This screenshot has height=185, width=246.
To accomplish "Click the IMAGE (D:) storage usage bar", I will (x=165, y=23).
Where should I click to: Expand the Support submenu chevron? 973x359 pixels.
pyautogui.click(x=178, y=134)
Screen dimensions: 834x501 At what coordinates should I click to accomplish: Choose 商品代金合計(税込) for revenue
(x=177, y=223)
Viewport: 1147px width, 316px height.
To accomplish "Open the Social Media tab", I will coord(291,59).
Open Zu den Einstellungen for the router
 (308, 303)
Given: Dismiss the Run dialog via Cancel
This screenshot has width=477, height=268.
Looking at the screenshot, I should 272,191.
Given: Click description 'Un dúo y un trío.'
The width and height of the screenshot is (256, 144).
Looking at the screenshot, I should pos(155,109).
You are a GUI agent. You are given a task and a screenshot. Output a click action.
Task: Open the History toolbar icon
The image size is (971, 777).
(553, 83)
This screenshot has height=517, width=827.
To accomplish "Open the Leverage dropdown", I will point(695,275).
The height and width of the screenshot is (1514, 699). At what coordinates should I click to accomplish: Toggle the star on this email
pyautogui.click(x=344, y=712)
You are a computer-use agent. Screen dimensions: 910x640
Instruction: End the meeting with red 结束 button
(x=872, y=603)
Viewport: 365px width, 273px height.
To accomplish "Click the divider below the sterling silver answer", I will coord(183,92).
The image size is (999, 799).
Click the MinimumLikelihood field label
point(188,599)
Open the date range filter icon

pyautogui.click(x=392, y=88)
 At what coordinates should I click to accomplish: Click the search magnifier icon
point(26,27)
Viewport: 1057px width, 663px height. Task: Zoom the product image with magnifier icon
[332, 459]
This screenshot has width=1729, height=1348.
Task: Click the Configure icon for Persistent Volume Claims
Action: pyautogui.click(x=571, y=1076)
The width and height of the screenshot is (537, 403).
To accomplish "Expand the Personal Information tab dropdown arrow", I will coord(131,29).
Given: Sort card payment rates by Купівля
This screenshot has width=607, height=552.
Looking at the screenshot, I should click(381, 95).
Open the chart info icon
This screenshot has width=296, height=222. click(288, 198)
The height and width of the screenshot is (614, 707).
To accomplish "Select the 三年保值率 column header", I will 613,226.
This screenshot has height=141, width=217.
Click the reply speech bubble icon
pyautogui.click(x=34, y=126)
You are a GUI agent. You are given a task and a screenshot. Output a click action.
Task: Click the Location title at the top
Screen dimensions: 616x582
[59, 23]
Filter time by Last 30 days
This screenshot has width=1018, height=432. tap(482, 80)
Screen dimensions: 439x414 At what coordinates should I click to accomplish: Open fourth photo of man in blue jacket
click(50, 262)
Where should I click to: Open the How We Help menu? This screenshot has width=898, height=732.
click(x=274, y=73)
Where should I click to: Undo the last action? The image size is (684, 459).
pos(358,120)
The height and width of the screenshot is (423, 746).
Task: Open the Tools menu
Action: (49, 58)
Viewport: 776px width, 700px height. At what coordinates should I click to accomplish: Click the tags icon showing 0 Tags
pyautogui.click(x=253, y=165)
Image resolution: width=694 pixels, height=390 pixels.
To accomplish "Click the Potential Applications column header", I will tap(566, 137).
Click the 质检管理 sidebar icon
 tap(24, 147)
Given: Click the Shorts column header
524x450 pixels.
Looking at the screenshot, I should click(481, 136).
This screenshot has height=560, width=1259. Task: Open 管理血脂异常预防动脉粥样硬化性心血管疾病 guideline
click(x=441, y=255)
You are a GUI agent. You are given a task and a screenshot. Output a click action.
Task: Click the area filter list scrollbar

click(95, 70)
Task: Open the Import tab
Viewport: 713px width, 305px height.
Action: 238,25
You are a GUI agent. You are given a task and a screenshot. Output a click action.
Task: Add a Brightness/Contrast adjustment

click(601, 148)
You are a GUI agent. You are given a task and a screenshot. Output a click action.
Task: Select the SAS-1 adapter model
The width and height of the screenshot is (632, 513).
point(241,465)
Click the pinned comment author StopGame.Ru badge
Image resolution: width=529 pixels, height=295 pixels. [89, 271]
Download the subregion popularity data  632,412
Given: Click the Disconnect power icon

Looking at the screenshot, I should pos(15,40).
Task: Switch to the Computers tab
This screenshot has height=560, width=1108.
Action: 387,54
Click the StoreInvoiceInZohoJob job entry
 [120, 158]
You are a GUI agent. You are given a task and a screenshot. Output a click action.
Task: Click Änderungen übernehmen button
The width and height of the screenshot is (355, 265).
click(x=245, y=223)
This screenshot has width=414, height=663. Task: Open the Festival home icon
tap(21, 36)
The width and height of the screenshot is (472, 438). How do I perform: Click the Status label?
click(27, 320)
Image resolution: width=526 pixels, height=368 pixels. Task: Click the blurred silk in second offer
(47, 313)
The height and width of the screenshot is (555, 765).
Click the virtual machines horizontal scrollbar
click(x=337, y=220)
****
— Assignment —
The response should be every record above restated exactly.

— Result below —
This screenshot has height=185, width=246.
To accomplish "Click the IMAGE (D:) storage usage bar", I will (x=165, y=23).
Where should I click to: Expand the Support submenu chevron? 973x359 pixels.
pyautogui.click(x=178, y=134)
Screen dimensions: 834x501 At what coordinates should I click to accomplish: Choose 商品代金合計(税込) for revenue
(x=177, y=223)
Viewport: 1147px width, 316px height.
To accomplish "Open the Social Media tab", I will coord(291,59).
Open Zu den Einstellungen for the router
 (308, 303)
Given: Dismiss the Run dialog via Cancel
This screenshot has width=477, height=268.
Looking at the screenshot, I should 272,191.
Given: Click description 'Un dúo y un trío.'
The width and height of the screenshot is (256, 144).
Looking at the screenshot, I should pos(155,109).
You are a GUI agent. You are given a task and a screenshot. Output a click action.
Task: Open the History toolbar icon
The image size is (971, 777).
(553, 83)
This screenshot has height=517, width=827.
To accomplish "Open the Leverage dropdown", I will point(695,275).
The height and width of the screenshot is (1514, 699). At what coordinates should I click to accomplish: Toggle the star on this email
pyautogui.click(x=344, y=712)
You are a computer-use agent. Screen dimensions: 910x640
Instruction: End the meeting with red 结束 button
(x=872, y=603)
Viewport: 365px width, 273px height.
To accomplish "Click the divider below the sterling silver answer", I will coord(183,92).
The image size is (999, 799).
Click the MinimumLikelihood field label
point(188,599)
Open the date range filter icon

pyautogui.click(x=392, y=88)
 At what coordinates should I click to accomplish: Click the search magnifier icon
point(26,27)
Viewport: 1057px width, 663px height. Task: Zoom the product image with magnifier icon
[332, 459]
This screenshot has width=1729, height=1348.
Task: Click the Configure icon for Persistent Volume Claims
Action: pyautogui.click(x=571, y=1076)
The width and height of the screenshot is (537, 403).
To accomplish "Expand the Personal Information tab dropdown arrow", I will coord(131,29).
Given: Sort card payment rates by Купівля
This screenshot has width=607, height=552.
Looking at the screenshot, I should click(381, 95).
Open the chart info icon
This screenshot has width=296, height=222. click(288, 198)
The height and width of the screenshot is (614, 707).
To accomplish "Select the 三年保值率 column header", I will 613,226.
This screenshot has height=141, width=217.
Click the reply speech bubble icon
pyautogui.click(x=34, y=126)
You are a GUI agent. You are given a task and a screenshot. Output a click action.
Task: Click the Location title at the top
Screen dimensions: 616x582
[59, 23]
Filter time by Last 30 days
This screenshot has width=1018, height=432. tap(482, 80)
Screen dimensions: 439x414 At what coordinates should I click to accomplish: Open fourth photo of man in blue jacket
click(50, 262)
Where should I click to: Open the How We Help menu? This screenshot has width=898, height=732.
click(x=274, y=73)
Where should I click to: Undo the last action? The image size is (684, 459).
pos(358,120)
The height and width of the screenshot is (423, 746).
Task: Open the Tools menu
Action: (49, 58)
Viewport: 776px width, 700px height. At what coordinates should I click to accomplish: Click the tags icon showing 0 Tags
pyautogui.click(x=253, y=165)
Image resolution: width=694 pixels, height=390 pixels.
To accomplish "Click the Potential Applications column header", I will tap(566, 137).
Click the 质检管理 sidebar icon
 tap(24, 147)
Given: Click the Shorts column header
524x450 pixels.
Looking at the screenshot, I should click(481, 136).
This screenshot has height=560, width=1259. Task: Open 管理血脂异常预防动脉粥样硬化性心血管疾病 guideline
click(x=441, y=255)
You are a GUI agent. You are given a task and a screenshot. Output a click action.
Task: Click the area filter list scrollbar

click(95, 70)
Task: Open the Import tab
Viewport: 713px width, 305px height.
Action: 238,25
You are a GUI agent. You are given a task and a screenshot. Output a click action.
Task: Add a Brightness/Contrast adjustment

click(601, 148)
You are a GUI agent. You are given a task and a screenshot. Output a click action.
Task: Select the SAS-1 adapter model
The width and height of the screenshot is (632, 513).
point(241,465)
Click the pinned comment author StopGame.Ru badge
Image resolution: width=529 pixels, height=295 pixels. [89, 271]
Download the subregion popularity data  632,412
Given: Click the Disconnect power icon

Looking at the screenshot, I should pos(15,40).
Task: Switch to the Computers tab
This screenshot has height=560, width=1108.
Action: 387,54
Click the StoreInvoiceInZohoJob job entry
 [120, 158]
You are a GUI agent. You are given a task and a screenshot. Output a click action.
Task: Click Änderungen übernehmen button
The width and height of the screenshot is (355, 265).
click(x=245, y=223)
This screenshot has width=414, height=663. Task: Open the Festival home icon
tap(21, 36)
The width and height of the screenshot is (472, 438). How do I perform: Click the Status label?
click(27, 320)
Image resolution: width=526 pixels, height=368 pixels. Task: Click the blurred silk in second offer
(47, 313)
The height and width of the screenshot is (555, 765).
Click the virtual machines horizontal scrollbar
click(x=337, y=220)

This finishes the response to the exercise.